Word and item position data:

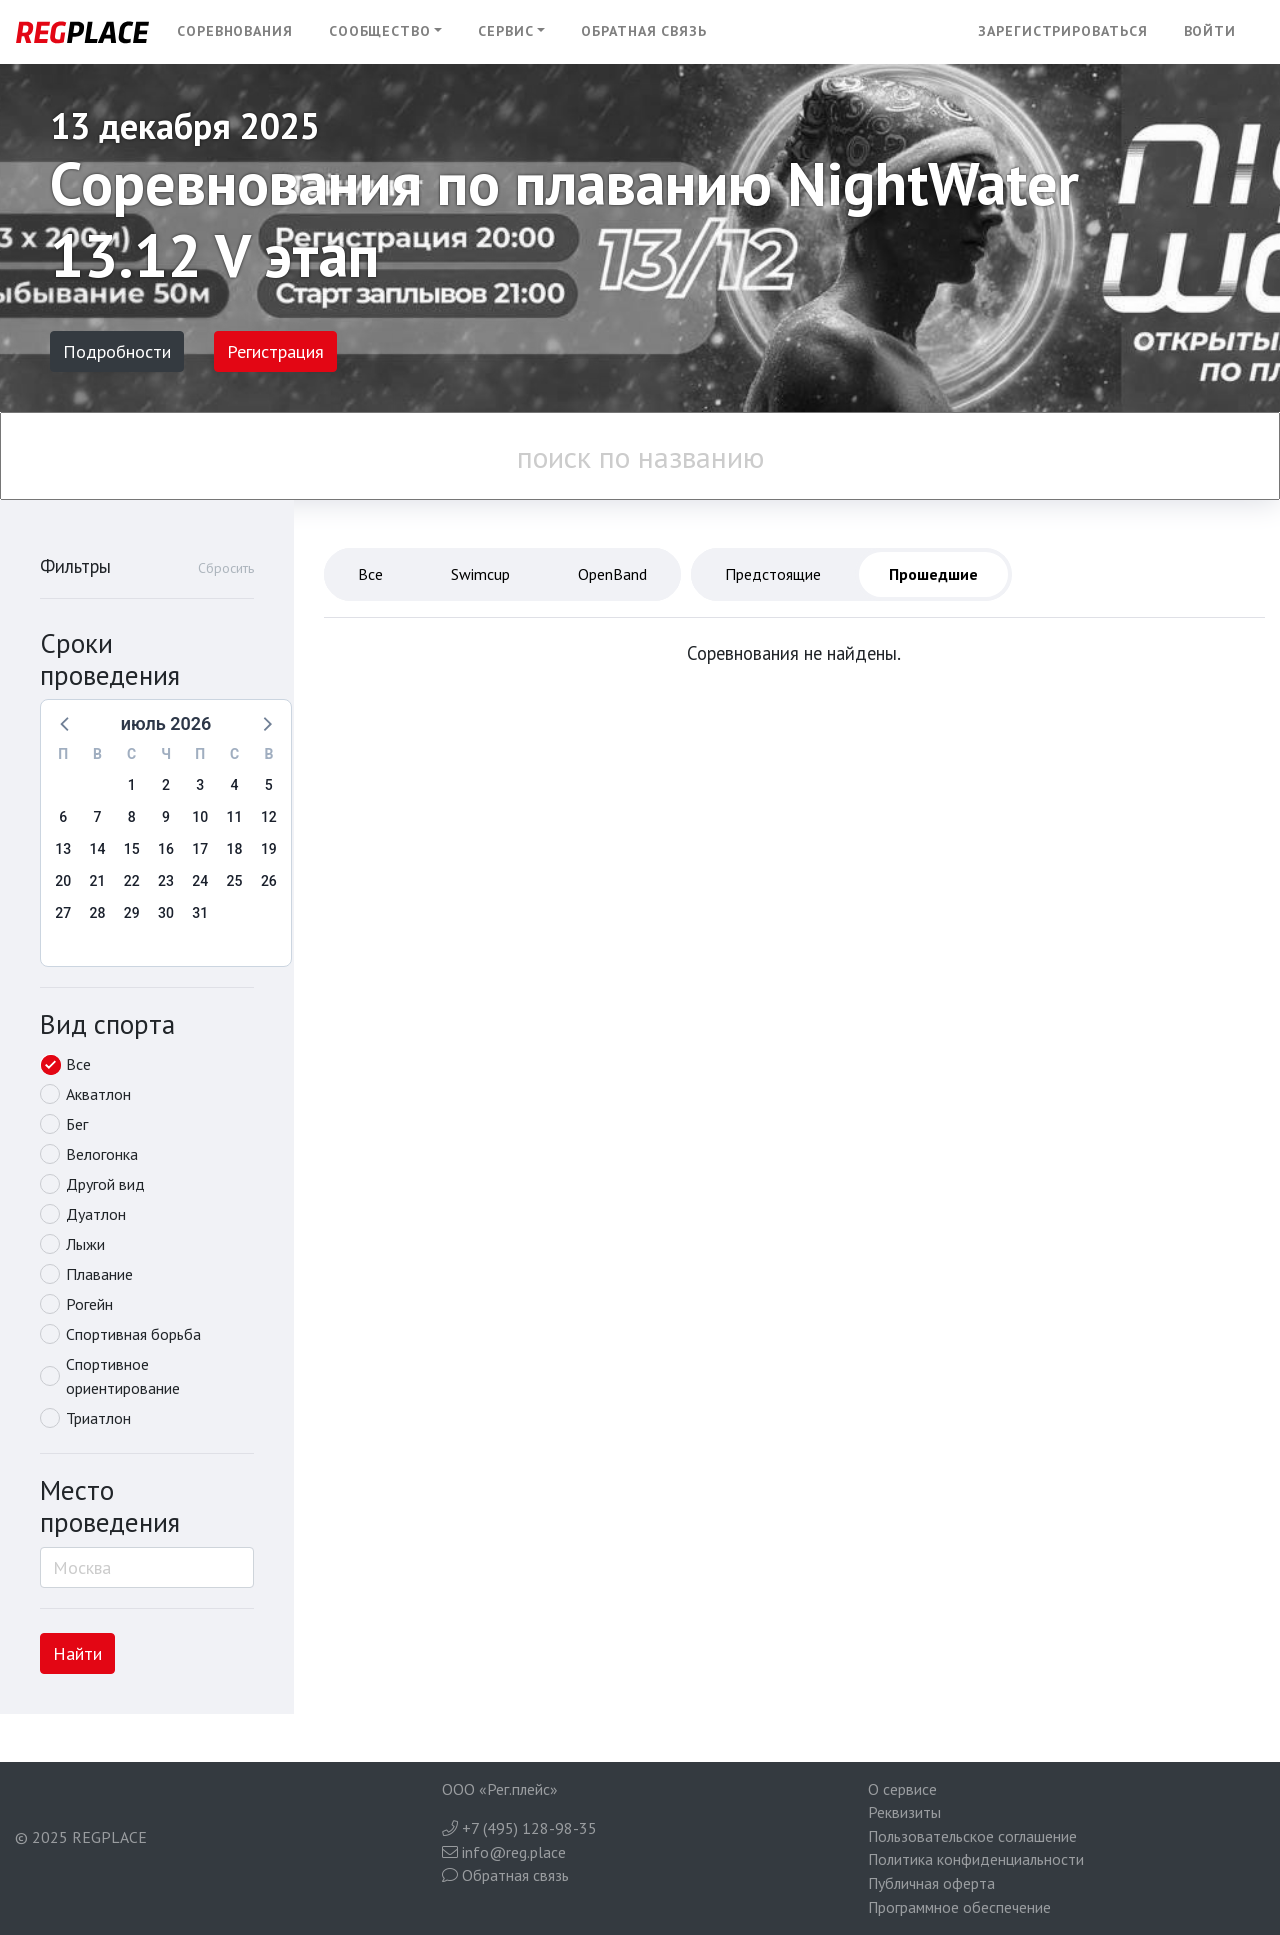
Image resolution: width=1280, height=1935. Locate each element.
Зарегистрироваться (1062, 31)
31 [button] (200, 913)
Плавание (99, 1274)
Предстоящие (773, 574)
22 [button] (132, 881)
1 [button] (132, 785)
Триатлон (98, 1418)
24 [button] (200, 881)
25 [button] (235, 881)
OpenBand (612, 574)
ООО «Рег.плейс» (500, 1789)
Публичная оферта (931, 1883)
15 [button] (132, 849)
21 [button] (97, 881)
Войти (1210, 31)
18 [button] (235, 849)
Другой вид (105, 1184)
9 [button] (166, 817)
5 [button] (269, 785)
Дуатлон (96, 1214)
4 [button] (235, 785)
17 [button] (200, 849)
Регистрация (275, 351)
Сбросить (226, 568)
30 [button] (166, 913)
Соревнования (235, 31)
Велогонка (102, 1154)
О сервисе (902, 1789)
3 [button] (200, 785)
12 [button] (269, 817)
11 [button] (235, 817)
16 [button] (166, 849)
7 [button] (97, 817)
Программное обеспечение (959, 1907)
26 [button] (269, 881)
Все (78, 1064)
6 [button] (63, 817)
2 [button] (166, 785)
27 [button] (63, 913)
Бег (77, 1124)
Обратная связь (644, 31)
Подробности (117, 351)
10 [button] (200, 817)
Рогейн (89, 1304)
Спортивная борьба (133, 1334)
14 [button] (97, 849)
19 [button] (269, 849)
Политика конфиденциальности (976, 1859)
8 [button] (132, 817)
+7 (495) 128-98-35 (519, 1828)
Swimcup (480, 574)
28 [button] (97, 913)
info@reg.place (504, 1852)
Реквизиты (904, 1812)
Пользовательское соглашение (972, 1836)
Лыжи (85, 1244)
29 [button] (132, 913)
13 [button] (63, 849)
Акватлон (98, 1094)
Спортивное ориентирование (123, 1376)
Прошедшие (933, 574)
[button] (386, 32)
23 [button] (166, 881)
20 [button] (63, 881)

Instruction:
Rescale the part of the entries above that opens with the line containing "14 [button] (97, 849)" and closes with the line containing "Лыжи (85, 1244)", reproducing every line with its request and multiplying each coordinate in the answers by 1.1, rounded to whole numbers with halves rounded up. Return only these lines.

Task result:
14 [button] (107, 934)
19 [button] (296, 934)
Политика конфиденциальности (1074, 2045)
8 [button] (145, 899)
+7 (495) 128-98-35 (571, 2011)
Swimcup (528, 631)
28 [button] (107, 1004)
info@reg.place (554, 2037)
Реквизиты (994, 1993)
Пользовательское соглашение (1069, 2020)
Лыжи (94, 1368)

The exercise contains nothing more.